● SOAL LATIHAN
A. Siapa yang menjabat Direktur LBH Apik Aceh menurut artikel tentang kekerasan di Aceh?
B. Tuliskan ulang dengan tepat bagian artikel tentang kekerasan di Aceh yang dimulai pada "Editor: Fadhila author" dan berakhir pada "Aceh, Kamis (9/7/2020).".
C. Tentukan apakah setiap pernyataan berikut sesuai dengan artikel tentang kekerasan di Aceh. Jawab ya atau tidak, lalu kutip kata-kata artikel yang menjadi dasarnya.
(i) Sepanjang 2020 tercatat 179 kasus kekerasan terhadap perempuan di Aceh.
(ii) Pada tahun 2018 tercatat 1.802 kasus kekerasan.
(iii) Qanun Jinayah menghukum pelaku dengan hukuman penjara.

● TEKS KUTIPAN
33 Anak Aceh Diperkosa dan 69 Alami Pelecehan Seksual Sepanjang 2020 Meuligoe Aceh.com

Editor: Fadhila author photo

Kasus kekerasan terhadap perempuan dan anak di Aceh masih terus terjadi, bahkan di tengah pandemi virus Corona. Bahkan ada pelaku yang merupakan orang-orang terdekat di sekitarnya.

“Sepanjang 2020, ada 200 kasus kekerasan terhadap anak dan 179 kasus kekerasan terhadap perempuan di Aceh, itu yang tercatat,” kata Riswati, Direktur LSM Flower Aceh, Kamis (9/7/2020).

Mengutip data yang disampaikan Pusat Pelayanan Terpadu Pemberdayaan Perempuan dan Anak (P2TP2A) Aceh, kata Riswati, ada 3 bentuk kekerasan tertinggi yang dialami anak, yaitu berupa pelecehan seksual sebanyak 69 kasus, pemerkosaan 33 kasus, dan kekerasan psikis sebanyak 58 kasus.


Sementara kekerasan terhadap perempuan dalam bentuk pelecehan seksual tercatat 17 kasus, perkosaan sebanyak 9 kasus, KDRT 112 kasus, kekerasan psikis 90 kasus, kekerasan fisik 55 kasus. “Selebihnya dalam bentuk penelantaran ekonomi dan lain-lain,” papar Riswati.

Total kasus kekerasan terhadap perempuan dan anak di Aceh sepanjang tahun 2020 atau sampai Juni, adalah 379 kasus. Data kekerasan yang tercatat sebelumnya, tahun 2019 sebanyak 1.044 kasus, tahun 2018 sebanyak 1.376 kasus dan tahun 2017 tercatat sebanyak 1.802 kasus.


Sementara itu Direktur LBH Apik Aceh, Roslina Rasyid, mengatakan data tersebut tak berbeda dengan yang dihimpun oleh pihaknya. Sepanjang Januari - Juni 2020, lembaga tersebut mendampingi 30 kasus Kekerasan Seksual di 4 Kabupaten/Kota di Aceh. “Rata-rata korban berusia 3 sampai 16 tahun, sebanyak 70 persen dari kasus tersebut, pelakunya adalah orang terdekat,” katanya.

Roslina mengakui ada sejumlah kendala dalam menangani pemulihan kekerasan seksual terhadap perempuan dan anak di Aceh. Salah satunya, terkait dualisme kebijakan dalam penanganan. Aturan yang digunakan untuk menangani kasus kekerasan seksual pada anak, khususnya yang berumur 14 tahun ke atas, masih ada yang menggunakan Qanun Jinayah, yang menghukum pelaku dengan cambuk, bukan hukuman penjara.

Dampak kebijakan dinilai merugikan korban, karena pelaku selesai dicambuk bisa lepas dan kembali ke komunitasnya, serta bisa bertemu lagi dengan korban yang masih trauma akibat tindak kekerasan yang dialaminya. “Kondisi ini sangat menyakiti hati korban dan keluarganya, korban semakin trauma dan sulit terpulihkan,” jelasnya.

● MATERI YANG DISEDIAKAN
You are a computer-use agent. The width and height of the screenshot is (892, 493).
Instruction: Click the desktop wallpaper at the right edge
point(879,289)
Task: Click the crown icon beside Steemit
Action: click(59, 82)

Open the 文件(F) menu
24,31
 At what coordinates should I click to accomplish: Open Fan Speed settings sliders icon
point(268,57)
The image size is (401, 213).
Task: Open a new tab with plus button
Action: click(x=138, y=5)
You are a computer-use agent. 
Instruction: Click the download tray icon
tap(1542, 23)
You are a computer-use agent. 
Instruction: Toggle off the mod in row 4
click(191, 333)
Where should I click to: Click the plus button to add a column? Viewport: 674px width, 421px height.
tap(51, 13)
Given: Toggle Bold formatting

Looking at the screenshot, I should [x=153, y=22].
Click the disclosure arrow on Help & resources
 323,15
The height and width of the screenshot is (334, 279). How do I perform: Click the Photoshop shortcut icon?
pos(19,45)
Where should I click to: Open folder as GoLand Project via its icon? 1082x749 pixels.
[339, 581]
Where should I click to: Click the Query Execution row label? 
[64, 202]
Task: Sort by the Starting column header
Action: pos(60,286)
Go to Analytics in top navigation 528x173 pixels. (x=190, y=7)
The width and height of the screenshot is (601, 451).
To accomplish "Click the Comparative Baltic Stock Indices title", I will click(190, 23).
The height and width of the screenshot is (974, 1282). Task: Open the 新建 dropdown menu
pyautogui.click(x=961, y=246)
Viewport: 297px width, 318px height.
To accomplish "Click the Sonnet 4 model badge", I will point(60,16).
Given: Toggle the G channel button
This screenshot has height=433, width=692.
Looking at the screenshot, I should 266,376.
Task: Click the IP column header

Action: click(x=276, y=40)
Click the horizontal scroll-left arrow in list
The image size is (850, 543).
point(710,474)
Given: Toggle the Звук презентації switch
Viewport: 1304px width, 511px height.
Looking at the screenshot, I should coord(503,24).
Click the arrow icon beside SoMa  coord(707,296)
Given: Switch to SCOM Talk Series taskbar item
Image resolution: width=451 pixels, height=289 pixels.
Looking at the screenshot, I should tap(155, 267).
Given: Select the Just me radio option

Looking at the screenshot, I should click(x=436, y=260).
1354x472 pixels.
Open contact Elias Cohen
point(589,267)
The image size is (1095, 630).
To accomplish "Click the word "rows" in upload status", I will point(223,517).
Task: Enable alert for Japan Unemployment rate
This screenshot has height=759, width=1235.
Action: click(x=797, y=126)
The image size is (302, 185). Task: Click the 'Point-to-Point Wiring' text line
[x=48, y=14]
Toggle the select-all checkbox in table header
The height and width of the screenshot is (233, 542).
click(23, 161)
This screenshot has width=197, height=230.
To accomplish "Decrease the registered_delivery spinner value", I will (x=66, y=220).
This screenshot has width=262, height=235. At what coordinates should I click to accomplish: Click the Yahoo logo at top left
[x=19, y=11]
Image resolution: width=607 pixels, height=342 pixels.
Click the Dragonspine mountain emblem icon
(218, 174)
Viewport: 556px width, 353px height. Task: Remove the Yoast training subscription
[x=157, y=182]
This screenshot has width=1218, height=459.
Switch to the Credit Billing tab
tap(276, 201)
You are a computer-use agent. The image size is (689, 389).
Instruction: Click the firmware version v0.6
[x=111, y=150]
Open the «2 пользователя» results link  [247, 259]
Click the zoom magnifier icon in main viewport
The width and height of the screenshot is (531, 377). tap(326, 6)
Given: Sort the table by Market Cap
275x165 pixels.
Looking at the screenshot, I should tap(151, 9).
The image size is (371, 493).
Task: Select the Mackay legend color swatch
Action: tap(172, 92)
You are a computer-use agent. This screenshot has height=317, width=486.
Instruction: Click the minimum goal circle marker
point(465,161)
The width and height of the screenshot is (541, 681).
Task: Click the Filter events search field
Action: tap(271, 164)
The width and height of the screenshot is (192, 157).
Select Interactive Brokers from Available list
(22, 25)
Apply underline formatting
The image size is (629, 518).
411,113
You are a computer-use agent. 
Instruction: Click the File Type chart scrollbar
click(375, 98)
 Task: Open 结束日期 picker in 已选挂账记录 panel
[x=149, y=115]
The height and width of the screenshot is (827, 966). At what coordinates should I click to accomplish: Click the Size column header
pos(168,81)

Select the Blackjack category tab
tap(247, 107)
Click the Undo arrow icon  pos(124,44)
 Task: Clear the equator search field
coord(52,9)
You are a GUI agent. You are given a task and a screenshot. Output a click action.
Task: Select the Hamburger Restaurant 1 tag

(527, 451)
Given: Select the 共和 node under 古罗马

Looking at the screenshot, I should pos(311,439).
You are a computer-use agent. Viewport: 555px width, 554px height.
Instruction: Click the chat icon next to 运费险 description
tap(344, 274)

● JAWABAN SOAL
A. Roslina Rasyid.

B.
Editor: Fadhila author photo

Kasus kekerasan terhadap perempuan dan anak di Aceh masih terus terjadi, bahkan di tengah pandemi virus Corona. Bahkan ada pelaku yang merupakan orang-orang terdekat di sekitarnya.

“Sepanjang 2020, ada 200 kasus kekerasan terhadap anak dan 179 kasus kekerasan terhadap perempuan di Aceh, itu yang tercatat,” kata Riswati, Direktur LSM Flower Aceh, Kamis (9/7/2020).

C.
(i) Ya: "179 kasus kekerasan terhadap perempuan di Aceh"
(ii) Tidak: "tahun 2018 sebanyak 1.376 kasus"
(iii) Tidak: "yang menghukum pelaku dengan cambuk, bukan hukuman penjara"